Tras la intensidad, la cantante invoca los versos de "After the Gold Rush", un clásico de Neil Young, que se lo apropia para diseñar su oración melancólica. La voz de Patti flota sobre los acordes otoñales del teclado. Es una confesión que aumenta el clima ceremonial del concierto. Intimista y con la soledad del teclado y la voz, la pieza de Neil Young tiene el peso de un testamento generacional.
"Pissing in the River" intensifica el efecto onírico de la voz poética de Smith. Es una balada triste. Un rugido de poesía. Lírica y punk, Patti atraviesa las palabras como un rayo y sus significados se esparcen en miles de pedazos. Gruñe. Se mueve. La música se tiñe de la épica de esa voz que va ascendiendo la montaña hasta quedar extasiada.
"Esta canción es para mi novio que está en el cielo Frank Smith". El himno "Because the Night", una melodía furtiva y extasiada, con la que Patti Smith se comió el mundo, es una de las canciones más esperadas de la noche. La gente canta el tema de memoria y despierta una celebración catártica del amor. Alguien lanza un pañuelo verde. Ella lo levanta bien arriba. Se siente la intensidad en el aire. La banda materializa esa canción que es una entidad con vida propia, nutridas por las historias personales de cada uno que las canta.
"Gloria" es otro golpe directo al corazón del rockero. Es suficiente que Patti Smith repita esa frase legendaria que atravesó el tiempo para generar el aullido del público: "Jesús murió por los pecados de alguien / pero no por los míos". Salvaje y libre, se sacude sobre ese sonido eléctrico y cabalga como una reina del rock, con el pelo cayéndole sobre los ojos, hasta llegar al éxtasis en un grito estremecedor que hiela la sangre.

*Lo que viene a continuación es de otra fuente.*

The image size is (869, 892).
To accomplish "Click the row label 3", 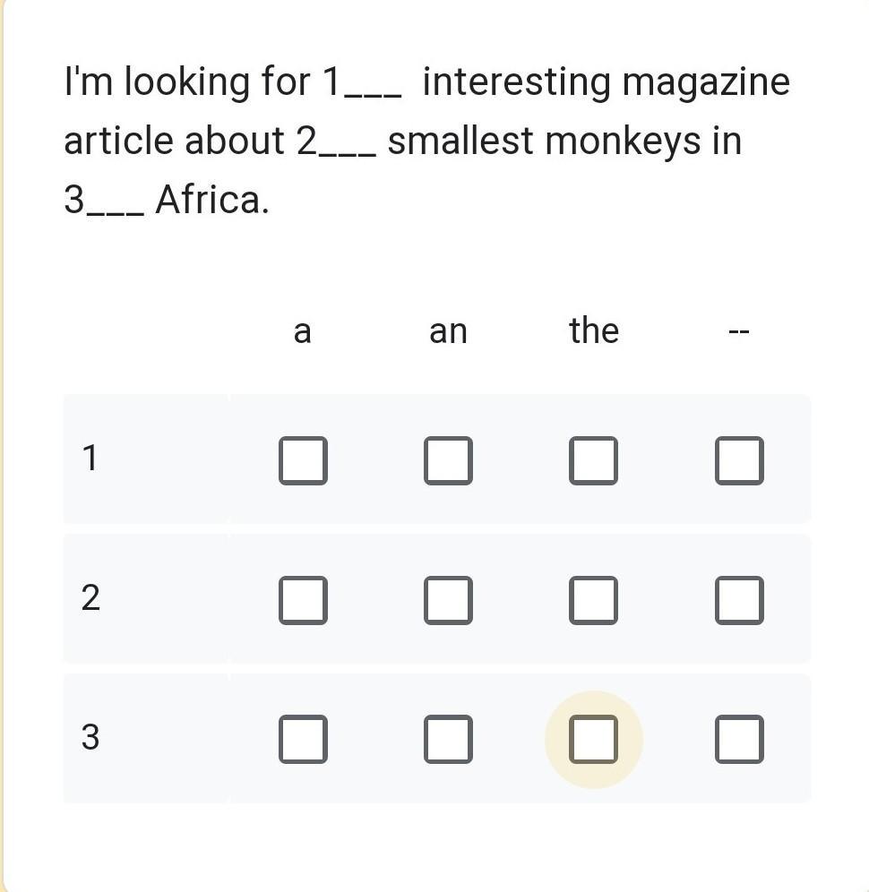I will tap(90, 736).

En ese alarido punk está el dolor por los afectos perdidos en el camino y el anuncio de esperanza que traen los cambios. "Está es para ustedes", dice antes de arrancar con otra gema de su repertorio clásico, "People Have the Power", que se convirtió en un himno alrededor del mundo de diferente marchas de movimientos sociales y causas humanitarias. La canción, con la hija de Patti Smith mezclada entre la banda, funciona como bis y despedida. El público ya está impregnado por esa espiral de música y poesía de Patti Smith que los llevó a otra dimensión, a ese pasaje de otro estado de conciencia donde es posible "ver lo invisible, oír lo inaudible", como dijo el poeta Rimbaud.